[Stored data entries]
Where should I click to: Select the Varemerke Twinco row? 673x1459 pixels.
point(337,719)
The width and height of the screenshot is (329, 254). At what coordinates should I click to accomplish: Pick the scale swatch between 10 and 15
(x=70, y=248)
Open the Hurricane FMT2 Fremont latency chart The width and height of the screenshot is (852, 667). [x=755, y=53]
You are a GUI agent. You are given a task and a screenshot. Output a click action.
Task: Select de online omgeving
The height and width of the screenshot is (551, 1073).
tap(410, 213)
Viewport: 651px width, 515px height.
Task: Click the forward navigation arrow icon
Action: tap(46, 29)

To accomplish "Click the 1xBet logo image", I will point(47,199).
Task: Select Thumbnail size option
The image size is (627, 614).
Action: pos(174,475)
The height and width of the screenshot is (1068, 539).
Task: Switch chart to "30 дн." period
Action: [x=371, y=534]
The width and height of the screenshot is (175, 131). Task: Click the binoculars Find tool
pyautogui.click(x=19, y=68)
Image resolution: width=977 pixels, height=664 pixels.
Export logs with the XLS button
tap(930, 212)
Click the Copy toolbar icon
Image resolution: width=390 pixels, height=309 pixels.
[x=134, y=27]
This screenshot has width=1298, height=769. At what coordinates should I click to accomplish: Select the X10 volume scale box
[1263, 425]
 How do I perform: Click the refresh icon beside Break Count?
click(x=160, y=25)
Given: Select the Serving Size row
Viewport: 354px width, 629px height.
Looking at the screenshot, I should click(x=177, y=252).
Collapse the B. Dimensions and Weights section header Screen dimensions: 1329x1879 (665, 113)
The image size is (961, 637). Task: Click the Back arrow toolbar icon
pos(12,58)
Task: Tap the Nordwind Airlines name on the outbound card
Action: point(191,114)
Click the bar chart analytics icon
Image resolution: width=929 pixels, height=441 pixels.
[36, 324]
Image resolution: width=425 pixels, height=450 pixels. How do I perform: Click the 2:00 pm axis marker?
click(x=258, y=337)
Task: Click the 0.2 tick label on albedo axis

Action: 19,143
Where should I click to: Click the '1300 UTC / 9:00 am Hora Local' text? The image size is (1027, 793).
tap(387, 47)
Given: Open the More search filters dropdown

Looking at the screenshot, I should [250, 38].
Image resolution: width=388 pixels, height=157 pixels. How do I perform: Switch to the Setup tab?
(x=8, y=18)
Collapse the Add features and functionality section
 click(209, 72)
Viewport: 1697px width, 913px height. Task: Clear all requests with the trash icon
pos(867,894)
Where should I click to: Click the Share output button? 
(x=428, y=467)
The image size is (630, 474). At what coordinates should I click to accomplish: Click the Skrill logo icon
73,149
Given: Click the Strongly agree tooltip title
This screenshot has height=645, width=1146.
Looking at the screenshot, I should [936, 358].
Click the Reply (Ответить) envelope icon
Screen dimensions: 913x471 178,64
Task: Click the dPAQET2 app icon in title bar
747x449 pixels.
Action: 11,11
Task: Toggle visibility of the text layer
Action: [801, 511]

Assigned task >>
From the records above, copy each line that contains the word "title".

Written solution >>
Given: Click the Strongly agree tooltip title
Task: Click the dPAQET2 app icon in title bar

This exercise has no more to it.